Harehope Quarry

Harehope Quarry

Harehope Quarry has a rich industrial history as a working limestone quarry, but since quarrying ceased wildlife has returned and its important biodiversity and geodiversity is now enjoyed by visitors to the site. 


Limestone has been quarried at Harehope for more than 900 years.  Quarrying on a small-scale has taken place here since the 12th century. However, larger scale quarrying did not begin until 1901 and had stopped by 1931.  The quarry re-opened again in 1954 and continued until 1987. The quarry was used more recently as a tarmac coating plant with limestone being brought in from other quarries in Weardale. The Frosterley Marble, a fossil-rich bed of limestone, was quarried for its ornamental value and can be seen in the Chapel of the Nine Altars in Durham Cathedral as well as in other churches and buildings in Weardale and further afield.


The rocks in Harehope Quarry were formed in the Carboniferous Period of Earth history, around 350 to 300 million years ago. The quarry has exposures of limestone, shale, sandstone and coal, formed during that time.  In Carboniferous times the land that became Britain lay astride the equator and was periodically covered by tropical seas, huge river deltas and rainforests. 

The tropical seas of the Carboniferous Period were full of life such as corals, sponges, crinoids and brachiopods. When these creatures died their remains accumulated on the sea floor and eventually were compressed and cemented to become the limestone seen in the quarry today. Large rivers drained into these seas from the north and washed in mud and sand forming vast deltas. The layers of sand and mud settled on the sea floor and were compressed and cemented into shale and sandstone. Layers of sandstone and shale can be seen above the limestone. The deltas built up above sea level into vast swampy areas and the relics of these are seen in the coal seams of the area. A very narrow coal seam is just visible in the top layers of the quarry face.

The repetition of limestone, shale, sandstone and coal is seen across the North Pennines and is the result of changing sea levels. When sea levels were low deltas built up and lush swamp vegetation grew. When sea levels were high the forests were drowned and the tropical sea returned.  This pattern repeated itself many times, resulting in the repeating layers of rock known as 'cyclothems'. A complete cyclothem is exposed in the face of Harehope Quarry.

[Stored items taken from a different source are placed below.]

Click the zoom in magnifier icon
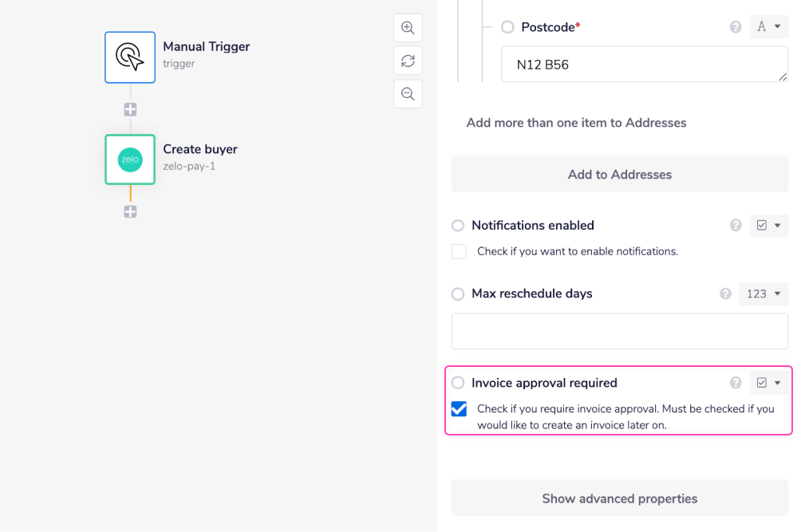This screenshot has height=532, width=801. [408, 28]
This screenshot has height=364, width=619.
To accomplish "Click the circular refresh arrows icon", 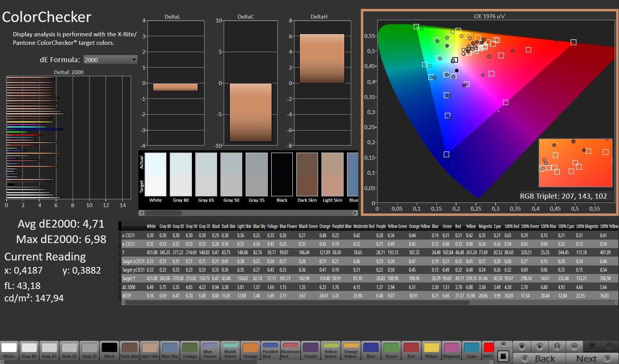I will pyautogui.click(x=592, y=347).
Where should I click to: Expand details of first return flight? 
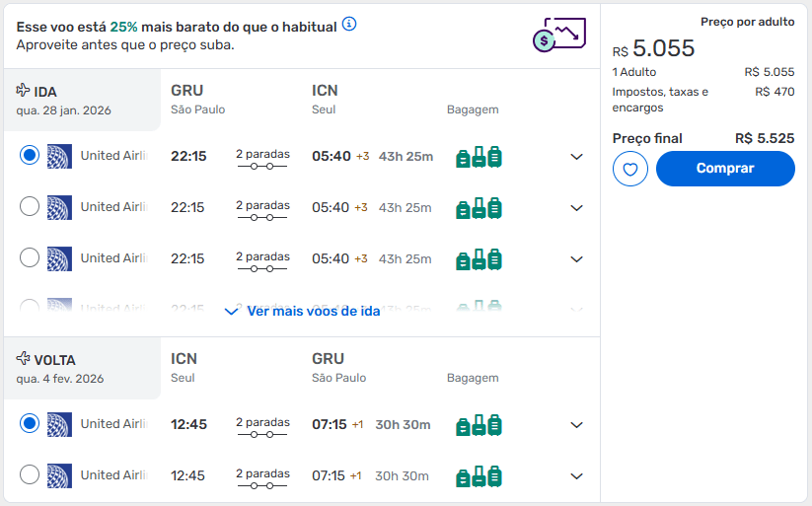576,425
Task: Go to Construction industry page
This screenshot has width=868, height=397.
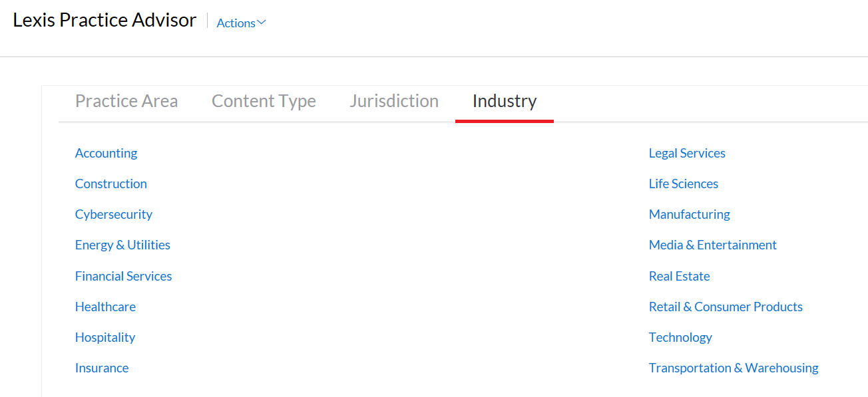Action: tap(110, 184)

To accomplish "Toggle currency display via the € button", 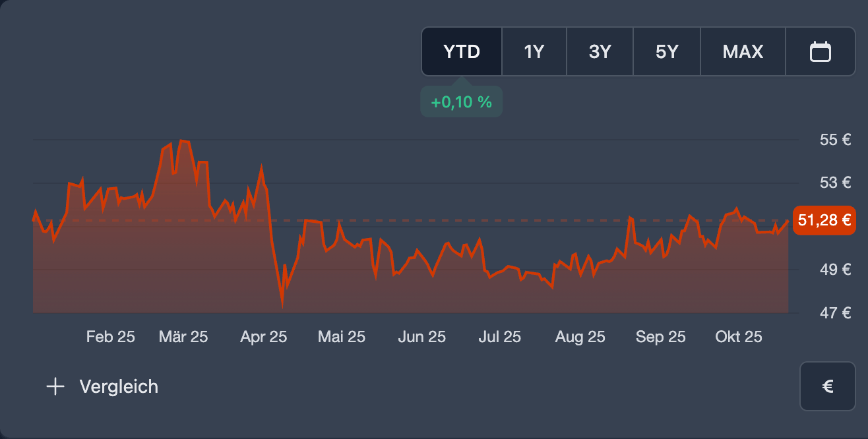I will click(x=827, y=386).
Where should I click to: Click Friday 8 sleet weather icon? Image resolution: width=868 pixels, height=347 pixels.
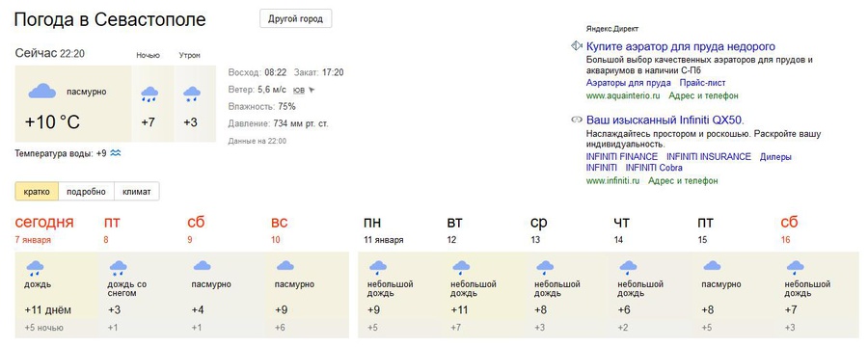[118, 268]
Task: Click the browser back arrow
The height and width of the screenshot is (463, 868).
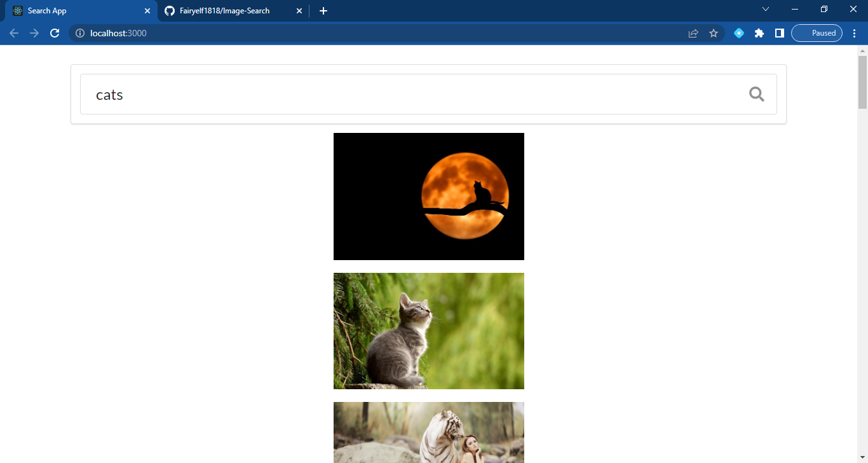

Harehope Quarry is best known, however, for its exposures of Frosterley Marble. Frosterley Marble is a fossil-rich limestone that is found near the top of the Great Limestone and is exposed and polished by the riverbed at the western end of the quarry.  The fossils in the limestone are predominantly a solitary coral, Dibunophyllum bipartitum. When polished the white fossils contrast with the black of the limestone. It has been widely used as a decorative stone in local churches and private houses and more recently in a number of local sculptures. The pillars in the Chapel of the Nine Altars at Durham Cathedral are made from Frosterley Marble, thought to have come from Harehope Quarry.

Harehope Quarry also has a small cave system called Jacob's Pot. This has formed as a result of the limestone being slightly soluble in rainwater. When rain or river water seeps down cracks in the limestone it gradually dissolves the rock. The cracks become larger over time and streams can sink into the cracks and flow underground. This creates underground tunnels and caves.  Jacob's Pot is a small cave system that is now blocked in places as a result of quarrying.


Harehope Quarry has been left to recolonise naturally since the late 1980s and has many areas of wildlife interest. It has been designated a Local Wildlife Site for its wetlands, wet woodland and limestone grassland. The North Pennines National Landscape also designated Harehope Quarry as a Special Invertebrate Site.

The Bollihope Burn flows through the centre of the quarry and has been important to the recolonisation of the site. Salmon and sea trout spawn in the river and otter regularly use the river corridor, their footprints often seen on the sandy banksides. Local fishermen have also reported seeing water vole, but this has not been confirmed. 

The Quarry Pond and other ponds also provide important wetland habitats and attract wildfowl such as mallard, moorhen, tufted duck, little grebe, goosander and heron. Kingfisher and dipper are also year-round residents. Sand martin and swallows can be seen feeding over the ponds during the summer months.

The grasslands around the quarry are important for nesting waders during the summer, primarily lapwing and oystercatcher. Red shank, common sandpiper and little ring plover visit the quarry to feed. The quarry faces in contrast provide nesting sites for little owl and kestrel. 

The limestone grassland is unimproved and has a wide range of wildflowers. These include twayblade, bee orchid, northern marsh orchid, lady’s mantle and bird’s foot trefoil to name a few. These grasslands are managed to benefit the wildflowers. The limestone gravel areas of the quarry are covered with a carpet of thyme, stonecrop, eyebright and barren strawberry.  The alder carr and goat willow scrub provide contrasting habitats.